Sí cabe establecer la distinción entre llegar a una instancia de poder y el ejercicio del mismo. Es lo que estamos viendo expectantes con Milei en la Argentina. Y no solo en Milei, sino en gran parte de su equipo, que replica los mismos patrones. “Hay que considerar que no tienen experiencia política, que nunca gobernaron”, dijo, indulgente, el senador Luis Juez en pleno debate por el DNU, como si esa falta de capacidad valiera para perdonar que el proyecto a tratar tuviera, según las propias palabras del legislador, “partes que son un mamarracho y vicios de inconstitucionalidad”.

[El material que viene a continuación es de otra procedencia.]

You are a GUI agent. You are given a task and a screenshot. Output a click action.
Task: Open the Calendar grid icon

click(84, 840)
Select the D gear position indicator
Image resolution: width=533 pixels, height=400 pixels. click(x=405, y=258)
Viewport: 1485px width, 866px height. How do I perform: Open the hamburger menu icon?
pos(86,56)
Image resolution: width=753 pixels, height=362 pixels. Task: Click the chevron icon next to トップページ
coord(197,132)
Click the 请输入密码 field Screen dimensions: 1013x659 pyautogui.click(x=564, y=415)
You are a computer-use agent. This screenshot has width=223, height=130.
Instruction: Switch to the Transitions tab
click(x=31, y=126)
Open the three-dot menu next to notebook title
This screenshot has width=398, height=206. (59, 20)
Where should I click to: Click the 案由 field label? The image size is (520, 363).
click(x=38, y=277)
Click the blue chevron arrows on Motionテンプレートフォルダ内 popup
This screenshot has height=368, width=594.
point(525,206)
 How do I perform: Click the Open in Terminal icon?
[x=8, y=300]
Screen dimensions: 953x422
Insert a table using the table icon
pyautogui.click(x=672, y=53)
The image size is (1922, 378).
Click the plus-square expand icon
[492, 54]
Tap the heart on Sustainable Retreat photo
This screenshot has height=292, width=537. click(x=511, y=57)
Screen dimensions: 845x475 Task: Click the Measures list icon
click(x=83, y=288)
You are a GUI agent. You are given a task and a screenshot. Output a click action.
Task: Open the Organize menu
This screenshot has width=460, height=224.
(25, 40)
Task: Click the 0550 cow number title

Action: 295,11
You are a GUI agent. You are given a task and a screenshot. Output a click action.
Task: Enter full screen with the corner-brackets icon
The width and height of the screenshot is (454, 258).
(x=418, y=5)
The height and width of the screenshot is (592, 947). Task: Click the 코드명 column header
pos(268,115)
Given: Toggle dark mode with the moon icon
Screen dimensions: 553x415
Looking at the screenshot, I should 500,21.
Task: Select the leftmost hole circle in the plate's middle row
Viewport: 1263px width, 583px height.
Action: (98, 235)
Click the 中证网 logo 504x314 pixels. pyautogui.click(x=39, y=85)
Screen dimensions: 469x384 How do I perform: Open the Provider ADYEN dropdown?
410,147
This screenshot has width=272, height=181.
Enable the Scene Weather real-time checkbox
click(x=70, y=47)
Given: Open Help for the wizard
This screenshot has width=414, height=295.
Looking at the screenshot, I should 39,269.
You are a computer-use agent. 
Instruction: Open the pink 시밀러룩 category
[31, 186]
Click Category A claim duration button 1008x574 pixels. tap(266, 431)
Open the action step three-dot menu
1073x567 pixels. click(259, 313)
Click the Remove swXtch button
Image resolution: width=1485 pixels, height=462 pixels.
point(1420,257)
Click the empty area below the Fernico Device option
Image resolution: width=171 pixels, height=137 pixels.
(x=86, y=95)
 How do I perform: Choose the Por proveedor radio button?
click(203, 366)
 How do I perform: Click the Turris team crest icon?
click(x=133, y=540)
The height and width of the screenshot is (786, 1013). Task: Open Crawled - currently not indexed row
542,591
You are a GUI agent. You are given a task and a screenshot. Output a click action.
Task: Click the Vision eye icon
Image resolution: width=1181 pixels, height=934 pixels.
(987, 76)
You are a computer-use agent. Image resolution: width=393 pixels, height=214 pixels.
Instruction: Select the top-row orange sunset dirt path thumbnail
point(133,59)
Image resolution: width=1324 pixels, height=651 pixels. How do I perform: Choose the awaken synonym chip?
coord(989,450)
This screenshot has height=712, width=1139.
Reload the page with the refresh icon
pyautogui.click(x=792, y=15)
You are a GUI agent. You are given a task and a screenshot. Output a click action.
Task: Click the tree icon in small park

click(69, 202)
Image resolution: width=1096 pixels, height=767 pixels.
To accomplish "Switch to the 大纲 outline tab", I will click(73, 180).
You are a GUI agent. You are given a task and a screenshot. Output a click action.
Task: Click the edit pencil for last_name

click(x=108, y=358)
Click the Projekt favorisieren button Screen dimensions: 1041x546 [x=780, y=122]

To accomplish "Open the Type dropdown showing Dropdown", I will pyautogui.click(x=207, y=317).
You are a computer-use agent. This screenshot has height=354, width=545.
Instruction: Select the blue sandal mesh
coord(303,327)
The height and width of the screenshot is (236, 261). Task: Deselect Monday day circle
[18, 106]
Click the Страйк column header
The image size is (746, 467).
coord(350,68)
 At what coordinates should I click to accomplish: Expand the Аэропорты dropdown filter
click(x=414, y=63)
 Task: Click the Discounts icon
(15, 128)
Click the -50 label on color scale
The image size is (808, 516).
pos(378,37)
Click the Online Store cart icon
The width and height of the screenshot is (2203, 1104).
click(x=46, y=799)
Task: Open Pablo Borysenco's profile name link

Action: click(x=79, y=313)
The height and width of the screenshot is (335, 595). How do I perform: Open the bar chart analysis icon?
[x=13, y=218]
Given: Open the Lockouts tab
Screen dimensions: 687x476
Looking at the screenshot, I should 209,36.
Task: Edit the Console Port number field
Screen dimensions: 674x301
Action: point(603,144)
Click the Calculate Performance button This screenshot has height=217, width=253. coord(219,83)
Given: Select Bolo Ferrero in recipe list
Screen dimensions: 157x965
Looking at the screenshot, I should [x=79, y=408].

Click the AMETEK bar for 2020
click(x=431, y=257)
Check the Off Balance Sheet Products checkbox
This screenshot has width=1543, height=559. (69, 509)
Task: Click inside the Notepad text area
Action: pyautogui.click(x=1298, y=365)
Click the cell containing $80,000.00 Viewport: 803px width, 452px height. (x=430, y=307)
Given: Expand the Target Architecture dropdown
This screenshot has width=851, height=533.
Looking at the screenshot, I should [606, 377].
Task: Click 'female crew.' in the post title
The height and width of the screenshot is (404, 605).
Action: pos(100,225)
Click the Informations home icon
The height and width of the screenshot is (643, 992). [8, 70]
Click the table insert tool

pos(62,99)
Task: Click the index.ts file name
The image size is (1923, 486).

Es decir que, al común, al de a pie, al que viene de otro universo, se le perdona todo porque es “como la gente misma”. Incluso, cabría la posibilidad de aprobarle algo que podría ser inconstitucional o improcedente. “Al fin y al cabo, ¿quiénes somos nosotros para ponernos en juristas?”, les dijo Juez a sus colegas senadores. Como se verá, la política es compleja y no alcanza con lo genuino ni con agitar en modo troll la bronca acumulada de los ciudadanos, aunque tampoco con lo artificial y los privilegios. Lo mismo vale para los medios y los periodistas; para las plataformas y para los creadores de contenido.
La emoción de lo efímero
Cuando Nico Occhiato explicó el motivo de la creación de su canal de streaming Luzu TV, dijo que “era imposible crear un formato para atraer una audiencia joven desde un medio tradicional”, como le habían sugerido hacer en ese entonces, y que la clave en el inicio de su emprendimiento fue poner personas (más o menos conocidas) a conversar, tal como vemos en infinidad de programas en donde los protagonistas cuentan cómo se levantaron y qué les fue sucediendo durante el día. Se podrá decir que ocurre sin rigor periodístico, sin estructura, sin normas ni controles de calidad, sin estudio o formación (tradicional), y que hacen de todo eso un diferencial redituable. Se dirá, entonces, que es la crisis de los “profesionales” y, más bien, el tiempo de los antiprofesionales.
La improvisación frente al profesional de carrera. Lo emotivo frente al análisis profundo. El hiperpersonalismo frente al valor de la marca, sea partido político o medio de comunicación. Consumimos información de determinado periodista y ya no recordamos en qué medio fue. Tampoco interesa demasiado a qué partido responde tal o cual dirigente. Son, en todo caso, marcas personales. Por el contrario, el medio de comunicación tradicional iba adquiriendo valor y credibilidad a medida que transcurría el tiempo, así como los empleados eran premiados en sus lugares de trabajo cuando cumplían 30, 40 o 50 años de servicio en la misma empresa.
Eso que se ponderaba hoy representa casi un disvalor. Esa experiencia puesta en un CV es la evidencia de que nadie requirió de sus capacidades. Como un jugador que no pudo cambiar de club. Representa la imposibilidad de cambiar. Por el contrario, quienes crean contenidos en distintas plataformas se jactan de abandonar los proyectos en pleno éxito. La continuidad está dada por el cambio permanente. No es éxito la idea de aferrarse siquiera al éxito.
¿Sirve también para gobernar o solo para lo narrativo? ¿Sirve una narrativa que no sirve para gobernar? Lo que genera confianza y empatía se pone a prueba a la hora de tomar decisiones y encontrar las respuestas y los resultados a los problemas cotidianos.
“El demonio sabe que tiene poco tiempo”, dice el Apocalipsis. Así inicia uno de sus últimos artículos Daniel Innerarity. “Demasiadas disrupciones. Ante el fin del mundo, la deliberación, el respeto a los procedimientos, el diseño estratégico o la consideración del largo plazo” son, en definitiva, una pérdida de tiempo que no se puede permitir quien debe asegurar su supervivencia”.